Para cuando empezó el tercer cuadro, “Paz”, la llegada a los Campos Elíseos escrita con esa instrumentación tan desarmante, la herida de muerte del montaje ya estaba clara: al igual que ante un perfume intenso el olfato se satura a los pocos minutos para dejar de percibir el aroma, el exceso de estímulos, las intensidades sobreexpuestas en tanto campos a la vez jugaban en contra del resultado definitivo. El ballet distraía de la música, la música del canto, el canto de la escenografía y ésta del ballet. Así que esa exuberancia del goce artístico que marca por definición el Síndrome de Stendhal se fue diluyendo por potencia excesiva. Tanta belleza perdida por sucederlas sin un tiempo mínimo de asimilación…

El último retablo se llamaba “Muerte”, pero bien podría haber sido (siguiendo esa costumbre de Clarisce Lispector de titular múltiplemente) “sin atisbo de calor para lo rendido” o cualquier cosa más íntima e igual de rimbombante, da un poco lo mismo, pero que deje de lado el fantasma de lo que se muere, porque lo importante (lo siento, Eurídice) no es la muerte de la amada, sino el otra vez. La reiteración imposible. La montaña de Sísifo. La vocación en patear esa misma piedra, la única, la suya. Qué bien cantó su muerte Maria Riccarda Wesseling. Qué despacio, casi de incógnito, murió Yun Jung Choi. Qué hermosas escenas se marchitaban a sus espaldas. Ahí volví a conectar con la belleza del montaje completo. Me encanta la absoluta falta de estridencias, la apuesta por dar vuelo a los detalles, a los fondos: unos hilos, unas sillas más altas, un velo largo. Poca cosa más. Cambiar la importancia de los planos como lo hace Pina Bausch parece más algo del gran angular mágico de Nick Brandt, pero funciona de manera increíble en estos márgenes falsamente estrechos de la ópera.

Cualquier crítico decente te dirá que la primera norma de una buena crítica es no ser condescendiente o prejuzgar al público que acude a cualquier sala, ya vaya a escuchar música o a abrir caramelos mentolados. De hecho, lo ideal es no hablar del tema en absoluto. Pero aquí, en confianza, en pocas ocasiones recuerdo haberme cabreado tanto con cierto sector del Real como ayer. La obra finaliza en plena herida, repitiendo el lamento inicial, y el telón comienza a bajar lentamente, los cantantes se callan y la música sigue unos segundos. Y mucho antes de que acabe, el público prorrumpe en aplausos, ignorando al medio centenar de músicos que siguen contando y cantando la historia. Esto de que la ópera son sólo los cantantes no lo aguanto, de veras. Me enerva esa falta de respeto hacia tantas cosas, disfrazada de clapa apasionada. No pido ese minuto largo de silencio de Abbado al finalizar su novena de Mahler ni el rato de mutismo que exige Lawrence Renes para comenzar un concierto. Me basta con que se respete algo tan doloroso que, a poco que se comprenda, no da para gritar “¡¡¡BRRRAVA!!!” treinta segundos antes de que acabe la ópera.

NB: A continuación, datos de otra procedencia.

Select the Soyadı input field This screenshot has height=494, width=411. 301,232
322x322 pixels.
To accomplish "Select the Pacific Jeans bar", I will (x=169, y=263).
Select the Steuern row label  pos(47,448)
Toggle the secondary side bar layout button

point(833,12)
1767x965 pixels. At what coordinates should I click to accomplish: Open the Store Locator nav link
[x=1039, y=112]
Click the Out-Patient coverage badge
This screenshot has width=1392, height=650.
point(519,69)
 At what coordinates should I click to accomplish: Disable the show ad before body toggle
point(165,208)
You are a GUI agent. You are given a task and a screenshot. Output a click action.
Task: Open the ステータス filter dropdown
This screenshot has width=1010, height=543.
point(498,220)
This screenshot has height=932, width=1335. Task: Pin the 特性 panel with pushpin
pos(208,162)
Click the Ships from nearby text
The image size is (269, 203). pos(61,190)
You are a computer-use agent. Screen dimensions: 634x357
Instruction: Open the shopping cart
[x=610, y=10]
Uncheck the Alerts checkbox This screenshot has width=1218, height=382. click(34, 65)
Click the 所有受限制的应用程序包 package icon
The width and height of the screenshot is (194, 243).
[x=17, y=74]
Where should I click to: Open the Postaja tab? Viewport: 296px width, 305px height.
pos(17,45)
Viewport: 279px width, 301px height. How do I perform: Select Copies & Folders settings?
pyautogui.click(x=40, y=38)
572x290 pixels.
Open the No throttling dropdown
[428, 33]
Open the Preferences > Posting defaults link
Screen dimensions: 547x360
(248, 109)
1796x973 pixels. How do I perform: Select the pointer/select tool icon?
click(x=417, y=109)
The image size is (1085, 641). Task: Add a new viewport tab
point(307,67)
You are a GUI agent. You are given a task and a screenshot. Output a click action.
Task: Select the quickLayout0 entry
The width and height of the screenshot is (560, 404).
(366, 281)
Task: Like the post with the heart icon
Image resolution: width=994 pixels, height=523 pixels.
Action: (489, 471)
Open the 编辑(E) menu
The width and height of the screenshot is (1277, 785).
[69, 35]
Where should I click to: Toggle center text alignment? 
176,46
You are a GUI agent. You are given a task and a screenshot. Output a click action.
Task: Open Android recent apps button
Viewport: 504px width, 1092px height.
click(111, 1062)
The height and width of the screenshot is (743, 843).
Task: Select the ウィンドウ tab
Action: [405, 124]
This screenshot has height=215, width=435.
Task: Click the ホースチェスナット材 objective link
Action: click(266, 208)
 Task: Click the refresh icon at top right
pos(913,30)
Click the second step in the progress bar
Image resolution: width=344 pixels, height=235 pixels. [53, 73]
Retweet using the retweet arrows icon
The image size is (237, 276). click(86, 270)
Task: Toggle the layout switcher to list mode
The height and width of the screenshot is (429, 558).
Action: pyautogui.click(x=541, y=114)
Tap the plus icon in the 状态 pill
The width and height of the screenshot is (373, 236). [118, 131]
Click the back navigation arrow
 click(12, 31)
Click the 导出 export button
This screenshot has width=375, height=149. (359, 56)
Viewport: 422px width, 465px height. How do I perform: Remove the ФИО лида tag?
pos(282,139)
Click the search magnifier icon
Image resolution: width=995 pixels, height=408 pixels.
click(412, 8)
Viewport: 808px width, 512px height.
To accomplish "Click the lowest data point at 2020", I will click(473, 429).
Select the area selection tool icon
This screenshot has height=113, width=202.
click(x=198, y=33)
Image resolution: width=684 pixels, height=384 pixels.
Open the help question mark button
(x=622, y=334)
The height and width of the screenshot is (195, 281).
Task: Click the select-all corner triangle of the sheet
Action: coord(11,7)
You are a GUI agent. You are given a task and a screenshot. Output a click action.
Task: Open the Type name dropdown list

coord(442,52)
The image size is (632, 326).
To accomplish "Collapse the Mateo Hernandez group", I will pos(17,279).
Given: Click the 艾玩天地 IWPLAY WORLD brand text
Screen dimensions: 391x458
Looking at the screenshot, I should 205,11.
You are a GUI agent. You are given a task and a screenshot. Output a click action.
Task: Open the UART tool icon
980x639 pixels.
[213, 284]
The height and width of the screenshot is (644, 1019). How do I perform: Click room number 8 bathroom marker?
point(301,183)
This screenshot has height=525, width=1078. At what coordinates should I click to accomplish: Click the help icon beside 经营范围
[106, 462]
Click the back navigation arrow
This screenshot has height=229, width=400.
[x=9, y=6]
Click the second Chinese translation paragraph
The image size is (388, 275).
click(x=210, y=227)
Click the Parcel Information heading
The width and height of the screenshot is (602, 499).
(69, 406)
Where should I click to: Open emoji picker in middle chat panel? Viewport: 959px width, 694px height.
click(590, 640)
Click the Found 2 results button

En fin, mis problemas con la ritualización del cantante. Al salir Madrid estaba ya muy veraniego. El pelirrojo de siempre destrozaba a los Beatles con su guitarra sin cuarta cuerda, el dueño del kiosko frente al Real ya había cambiado su cartel de “Agua a 1,5€” por “Agua a 2€” y unas chicas se bañaban en la fuente con pañuelos en el pelo. No es que me apetezca mucho hablar tras una ópera-entraña, pero sí eché de menos pasear juntos a rumbo perdido.

No faltes a la siguiente, por favor.